Curitiba - A cesta básica de Curitiba teve a maior queda entre as 17 capitais pesquisadas pelo Departamento Intersindical de Estatística e Estudos Socioeconômicos (Dieese) e fechou janeiro com redução de -2,79%. O que mais influenciou esse resultado foi a diminuição expressiva no preço da carne que caiu -6,75%.
Nos últimos meses, este alimento teve aumento acentuado. O economista do Dieese, Cid Cordeiro, explicou que, no primeiro mês do ano, as famílias estão com o orçamento mais comprometido, o que pode ter levado à queda no consumo de carne.
Além deste produto, também ficaram mais baratos o feijão (-8,39%), banana (-4,52%), arroz (-1,72%), pão (-1,06%), leite (-1,05%), batata (-0,83%) e farinha de trigo (-0,44%). Cinco produtos tiveram aumento: tomate (15,2%), açúcar (3,62%), óleo de soja (3,57%), café (3,25%) e manteiga (2,19%).

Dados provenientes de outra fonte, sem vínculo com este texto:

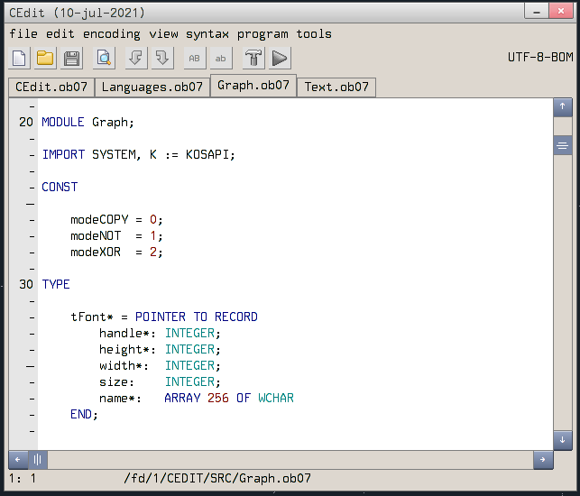The height and width of the screenshot is (496, 580).
Task: Click the horizontal scrollbar right arrow
Action: click(542, 459)
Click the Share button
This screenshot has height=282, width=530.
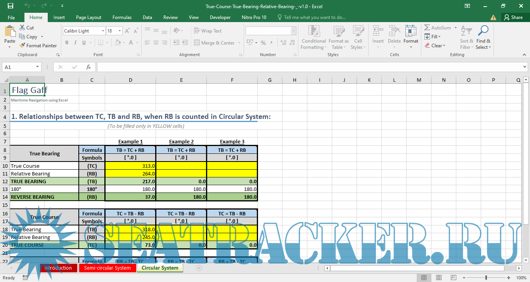click(513, 17)
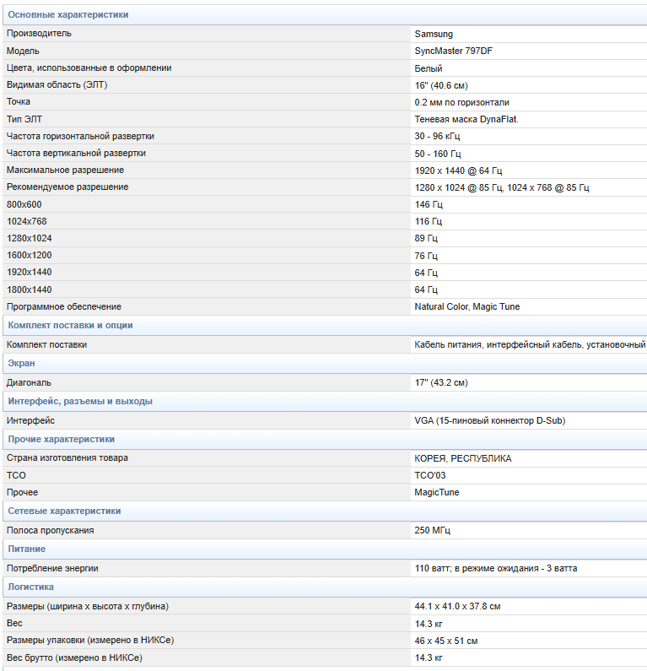Click the "Максимальное разрешение" row label
Image resolution: width=647 pixels, height=671 pixels.
(65, 170)
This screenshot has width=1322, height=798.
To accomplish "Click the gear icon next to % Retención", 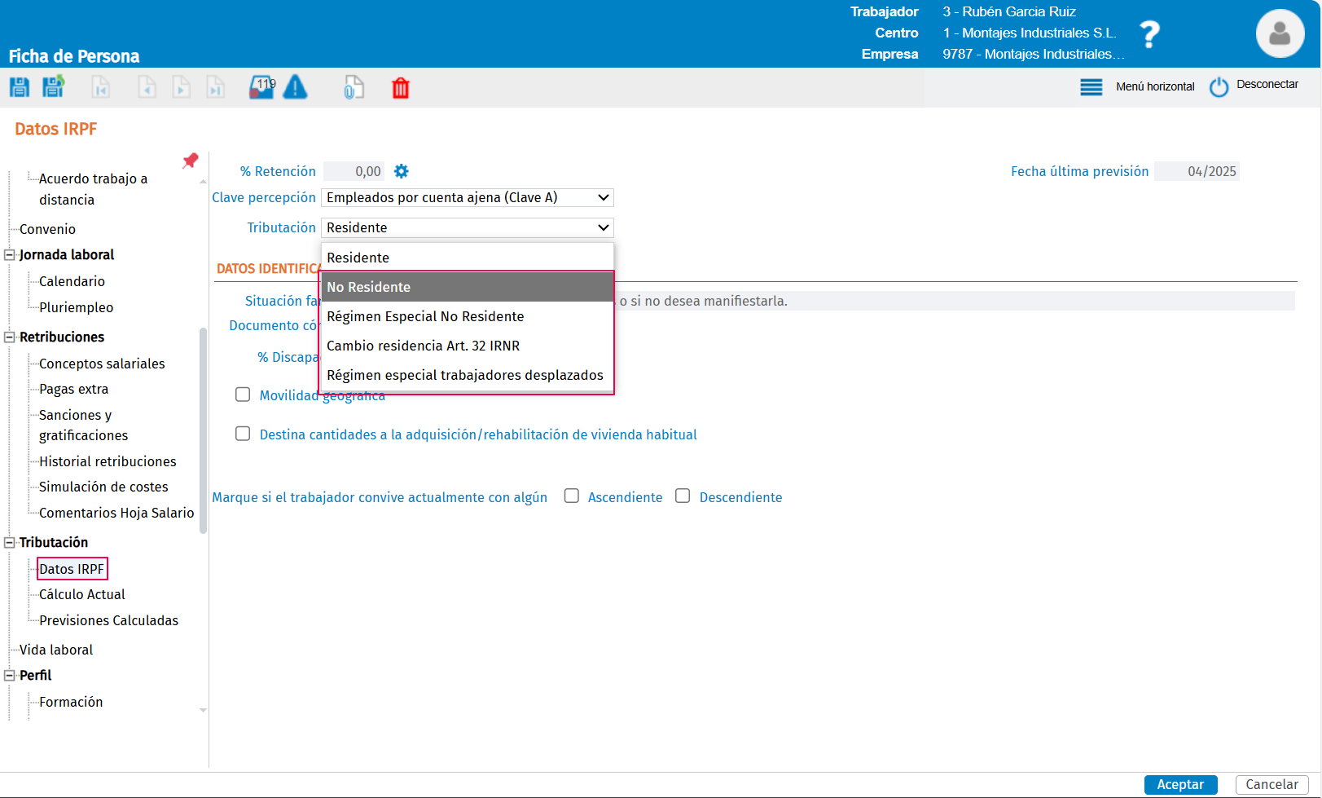I will point(401,171).
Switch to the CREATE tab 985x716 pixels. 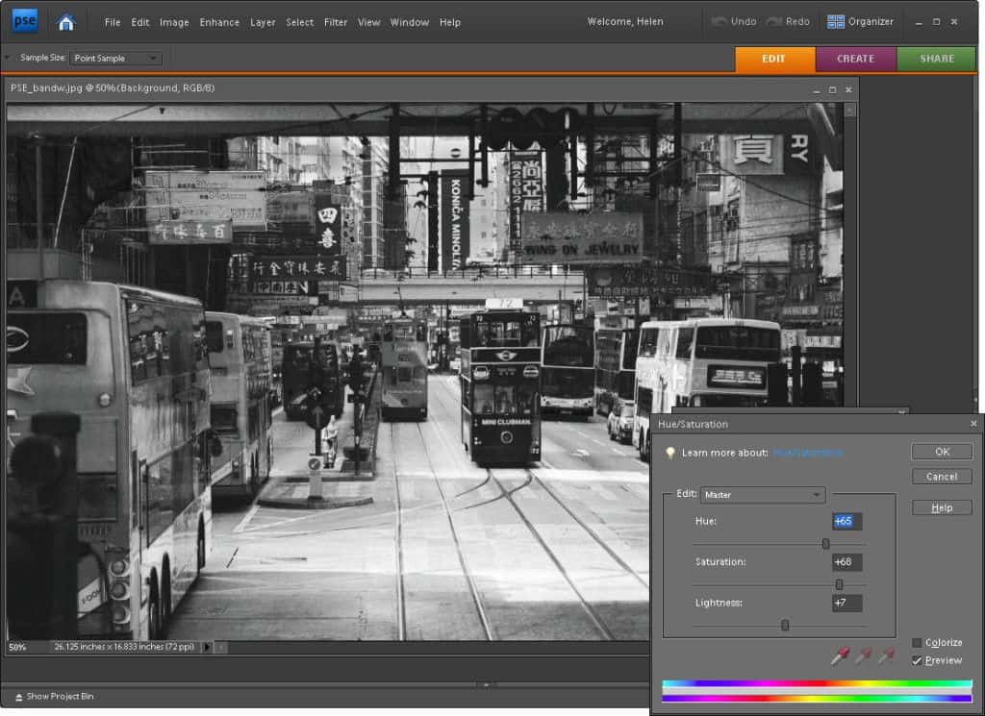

Cordeiro destacou que, mesmo com a queda da cesta de janeiro, os alimentos ainda estão caros. Para fevereiro, ele prevê que continue a redução da cesta básica, mas isso vai depender ainda do comportamento dos preços no mercado internacional e de questões climáticas.
Nos últimos 12 meses, a cesta da Capital acumula alta de 11,88%. Em janeiro, o custo para uma família curitibana (um casal e duas crianças) foi de R$ 711,51 e para um trabalhador de R$ 237,17. O Dieese calcula que o salário mínimo necessário deveria ser de R$ 2.227,53.
Os índices de janeiro colocam Curitiba como a 10 capital com a cesta básica mais cara do País. A cidade de São Paulo lidera o ranking com uma cesta de R$ 261,25, enquanto a mais barata é a de Aracaju, que custa R$ 182,76. No primeiro mês do ano, o preço da cesta básica subiu em 14 das 17 capitais pesquisadas. Além de Curitiba, também registraram queda São Paulo (-1,47%) e Recife (-0,32%).